Problem description>
Locate the line bearing "Click the resources folder icon" in the material below, then reproduce it and each following line up to and including the line bearing "Click the First Demolition Services logo".

Data>

Content starts

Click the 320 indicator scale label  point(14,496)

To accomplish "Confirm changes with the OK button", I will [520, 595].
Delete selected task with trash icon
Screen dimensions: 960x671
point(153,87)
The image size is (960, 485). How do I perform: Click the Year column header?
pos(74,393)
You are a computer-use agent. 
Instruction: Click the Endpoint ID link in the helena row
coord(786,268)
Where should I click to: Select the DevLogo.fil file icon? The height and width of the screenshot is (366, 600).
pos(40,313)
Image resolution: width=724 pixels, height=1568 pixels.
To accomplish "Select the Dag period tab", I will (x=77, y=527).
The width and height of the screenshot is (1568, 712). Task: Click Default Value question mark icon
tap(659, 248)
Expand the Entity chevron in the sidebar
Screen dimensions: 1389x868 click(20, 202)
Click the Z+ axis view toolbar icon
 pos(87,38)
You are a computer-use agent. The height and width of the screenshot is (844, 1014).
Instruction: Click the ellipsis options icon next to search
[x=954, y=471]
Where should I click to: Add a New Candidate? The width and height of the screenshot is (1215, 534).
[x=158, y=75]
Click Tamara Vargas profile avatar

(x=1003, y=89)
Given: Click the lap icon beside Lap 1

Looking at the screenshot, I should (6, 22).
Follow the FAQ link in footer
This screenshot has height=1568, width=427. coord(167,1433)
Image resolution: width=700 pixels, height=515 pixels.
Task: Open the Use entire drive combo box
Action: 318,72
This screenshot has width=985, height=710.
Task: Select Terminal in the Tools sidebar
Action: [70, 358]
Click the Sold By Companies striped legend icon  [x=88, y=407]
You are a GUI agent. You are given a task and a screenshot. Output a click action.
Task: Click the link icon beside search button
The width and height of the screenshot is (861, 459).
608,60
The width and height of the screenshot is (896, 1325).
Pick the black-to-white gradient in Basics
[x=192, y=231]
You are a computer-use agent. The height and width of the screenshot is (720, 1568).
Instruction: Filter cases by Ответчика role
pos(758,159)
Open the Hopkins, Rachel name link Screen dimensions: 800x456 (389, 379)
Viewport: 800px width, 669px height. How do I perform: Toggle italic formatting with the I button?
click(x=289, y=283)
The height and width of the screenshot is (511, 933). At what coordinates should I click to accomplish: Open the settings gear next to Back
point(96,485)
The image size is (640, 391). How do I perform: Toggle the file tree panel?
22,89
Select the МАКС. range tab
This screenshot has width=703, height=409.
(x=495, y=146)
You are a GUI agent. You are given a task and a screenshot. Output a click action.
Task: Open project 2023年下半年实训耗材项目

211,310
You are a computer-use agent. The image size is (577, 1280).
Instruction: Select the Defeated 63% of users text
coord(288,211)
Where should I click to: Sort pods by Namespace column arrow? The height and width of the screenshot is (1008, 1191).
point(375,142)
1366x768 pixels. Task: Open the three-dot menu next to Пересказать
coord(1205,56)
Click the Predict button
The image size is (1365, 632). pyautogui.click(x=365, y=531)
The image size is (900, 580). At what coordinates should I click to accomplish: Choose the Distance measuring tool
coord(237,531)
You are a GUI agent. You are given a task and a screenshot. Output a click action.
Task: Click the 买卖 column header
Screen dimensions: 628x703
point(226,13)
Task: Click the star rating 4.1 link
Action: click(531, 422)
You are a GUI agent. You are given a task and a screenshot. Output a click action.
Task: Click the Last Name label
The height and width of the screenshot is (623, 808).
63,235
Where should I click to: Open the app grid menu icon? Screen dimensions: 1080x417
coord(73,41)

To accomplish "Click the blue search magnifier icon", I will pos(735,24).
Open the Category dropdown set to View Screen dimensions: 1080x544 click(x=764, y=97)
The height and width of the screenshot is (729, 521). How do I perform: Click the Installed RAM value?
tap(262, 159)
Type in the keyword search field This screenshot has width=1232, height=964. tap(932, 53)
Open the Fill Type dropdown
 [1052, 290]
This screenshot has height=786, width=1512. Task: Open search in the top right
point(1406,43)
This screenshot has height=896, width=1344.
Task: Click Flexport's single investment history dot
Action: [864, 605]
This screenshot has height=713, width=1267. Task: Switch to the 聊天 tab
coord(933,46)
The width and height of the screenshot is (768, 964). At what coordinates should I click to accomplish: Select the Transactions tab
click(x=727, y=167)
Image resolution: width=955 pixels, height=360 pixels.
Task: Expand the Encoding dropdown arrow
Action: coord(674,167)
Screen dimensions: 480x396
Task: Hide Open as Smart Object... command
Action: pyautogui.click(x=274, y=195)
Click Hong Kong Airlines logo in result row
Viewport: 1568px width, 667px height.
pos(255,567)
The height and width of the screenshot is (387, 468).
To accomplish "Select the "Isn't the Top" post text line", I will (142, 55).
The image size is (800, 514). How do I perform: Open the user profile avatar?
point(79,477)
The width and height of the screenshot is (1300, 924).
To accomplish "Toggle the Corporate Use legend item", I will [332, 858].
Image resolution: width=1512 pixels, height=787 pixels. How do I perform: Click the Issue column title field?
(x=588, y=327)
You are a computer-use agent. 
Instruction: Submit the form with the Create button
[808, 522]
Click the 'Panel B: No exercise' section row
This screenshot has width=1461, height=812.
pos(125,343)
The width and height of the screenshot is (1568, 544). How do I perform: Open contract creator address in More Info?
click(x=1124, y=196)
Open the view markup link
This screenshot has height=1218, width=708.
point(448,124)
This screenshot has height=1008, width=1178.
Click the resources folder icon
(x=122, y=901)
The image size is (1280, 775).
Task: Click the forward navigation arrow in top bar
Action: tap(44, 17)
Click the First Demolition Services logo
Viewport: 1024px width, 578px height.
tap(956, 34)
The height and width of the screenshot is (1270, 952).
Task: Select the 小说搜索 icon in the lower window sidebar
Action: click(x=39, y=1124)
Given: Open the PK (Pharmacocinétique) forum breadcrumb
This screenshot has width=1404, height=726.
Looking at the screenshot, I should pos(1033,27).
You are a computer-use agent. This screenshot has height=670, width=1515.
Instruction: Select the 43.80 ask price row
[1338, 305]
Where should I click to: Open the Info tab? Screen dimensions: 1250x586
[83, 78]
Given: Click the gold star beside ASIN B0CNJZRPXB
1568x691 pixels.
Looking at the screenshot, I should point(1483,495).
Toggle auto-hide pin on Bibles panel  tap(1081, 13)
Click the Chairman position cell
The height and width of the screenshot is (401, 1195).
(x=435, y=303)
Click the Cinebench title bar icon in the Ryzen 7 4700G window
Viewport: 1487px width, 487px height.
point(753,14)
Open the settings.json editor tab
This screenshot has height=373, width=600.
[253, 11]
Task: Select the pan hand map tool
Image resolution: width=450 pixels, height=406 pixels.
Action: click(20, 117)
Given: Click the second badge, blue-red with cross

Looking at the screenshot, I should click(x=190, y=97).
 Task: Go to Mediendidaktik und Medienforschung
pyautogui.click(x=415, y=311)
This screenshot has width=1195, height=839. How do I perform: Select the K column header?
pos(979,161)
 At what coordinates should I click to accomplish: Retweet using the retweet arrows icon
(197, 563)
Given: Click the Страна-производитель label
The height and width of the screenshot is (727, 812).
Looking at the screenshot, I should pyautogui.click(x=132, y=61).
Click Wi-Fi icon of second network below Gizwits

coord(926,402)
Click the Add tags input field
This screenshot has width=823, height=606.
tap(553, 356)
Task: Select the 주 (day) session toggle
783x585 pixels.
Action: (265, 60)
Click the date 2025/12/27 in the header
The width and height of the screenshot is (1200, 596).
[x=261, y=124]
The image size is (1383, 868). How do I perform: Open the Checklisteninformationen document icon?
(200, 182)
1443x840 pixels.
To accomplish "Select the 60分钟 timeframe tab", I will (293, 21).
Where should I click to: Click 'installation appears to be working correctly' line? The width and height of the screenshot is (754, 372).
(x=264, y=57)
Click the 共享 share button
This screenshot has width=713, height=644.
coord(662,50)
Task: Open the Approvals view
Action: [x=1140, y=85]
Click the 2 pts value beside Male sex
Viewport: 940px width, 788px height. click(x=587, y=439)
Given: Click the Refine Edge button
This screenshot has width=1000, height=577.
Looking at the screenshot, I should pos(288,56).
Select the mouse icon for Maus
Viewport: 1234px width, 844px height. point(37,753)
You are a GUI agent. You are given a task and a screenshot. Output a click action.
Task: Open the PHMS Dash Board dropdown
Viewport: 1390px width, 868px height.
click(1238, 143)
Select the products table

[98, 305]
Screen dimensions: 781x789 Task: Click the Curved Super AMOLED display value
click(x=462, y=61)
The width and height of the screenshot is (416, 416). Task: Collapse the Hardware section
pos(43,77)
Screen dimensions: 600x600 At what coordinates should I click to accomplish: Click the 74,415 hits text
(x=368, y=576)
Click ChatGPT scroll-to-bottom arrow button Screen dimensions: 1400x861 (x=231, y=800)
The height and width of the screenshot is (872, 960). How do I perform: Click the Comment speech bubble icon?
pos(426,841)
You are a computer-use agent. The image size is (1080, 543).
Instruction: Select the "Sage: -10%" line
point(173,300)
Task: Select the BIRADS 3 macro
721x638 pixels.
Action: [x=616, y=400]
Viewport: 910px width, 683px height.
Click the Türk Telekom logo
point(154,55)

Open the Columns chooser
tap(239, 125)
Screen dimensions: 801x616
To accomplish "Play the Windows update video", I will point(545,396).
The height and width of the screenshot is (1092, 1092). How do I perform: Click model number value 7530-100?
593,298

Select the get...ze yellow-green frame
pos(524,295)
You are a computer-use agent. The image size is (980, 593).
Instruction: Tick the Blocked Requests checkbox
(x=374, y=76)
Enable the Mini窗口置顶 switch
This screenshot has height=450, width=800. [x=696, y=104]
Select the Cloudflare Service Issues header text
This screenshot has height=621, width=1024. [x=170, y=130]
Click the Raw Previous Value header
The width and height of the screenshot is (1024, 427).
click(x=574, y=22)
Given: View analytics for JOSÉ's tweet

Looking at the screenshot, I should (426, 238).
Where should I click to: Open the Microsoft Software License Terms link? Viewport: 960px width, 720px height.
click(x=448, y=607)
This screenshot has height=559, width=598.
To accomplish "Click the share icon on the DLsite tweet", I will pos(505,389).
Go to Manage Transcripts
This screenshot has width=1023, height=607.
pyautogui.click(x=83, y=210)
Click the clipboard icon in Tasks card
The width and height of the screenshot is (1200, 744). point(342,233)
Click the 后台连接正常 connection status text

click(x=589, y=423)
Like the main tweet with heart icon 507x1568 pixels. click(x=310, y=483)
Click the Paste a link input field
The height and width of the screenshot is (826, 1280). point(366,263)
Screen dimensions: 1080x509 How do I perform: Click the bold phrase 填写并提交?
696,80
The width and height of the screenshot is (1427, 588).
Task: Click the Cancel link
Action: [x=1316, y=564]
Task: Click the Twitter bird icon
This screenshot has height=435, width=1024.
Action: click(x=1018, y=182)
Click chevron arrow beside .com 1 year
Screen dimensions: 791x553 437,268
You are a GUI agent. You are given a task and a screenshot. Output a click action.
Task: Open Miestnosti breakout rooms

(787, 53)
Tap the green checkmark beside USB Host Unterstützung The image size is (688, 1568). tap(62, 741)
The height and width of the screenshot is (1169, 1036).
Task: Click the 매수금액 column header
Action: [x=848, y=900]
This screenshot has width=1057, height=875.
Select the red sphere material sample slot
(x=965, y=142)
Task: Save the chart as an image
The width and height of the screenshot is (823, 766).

Content ends

Task result>
Click the resources folder icon
(x=122, y=901)
The image size is (1280, 775).
Task: Click the forward navigation arrow in top bar
Action: tap(44, 17)
Click the First Demolition Services logo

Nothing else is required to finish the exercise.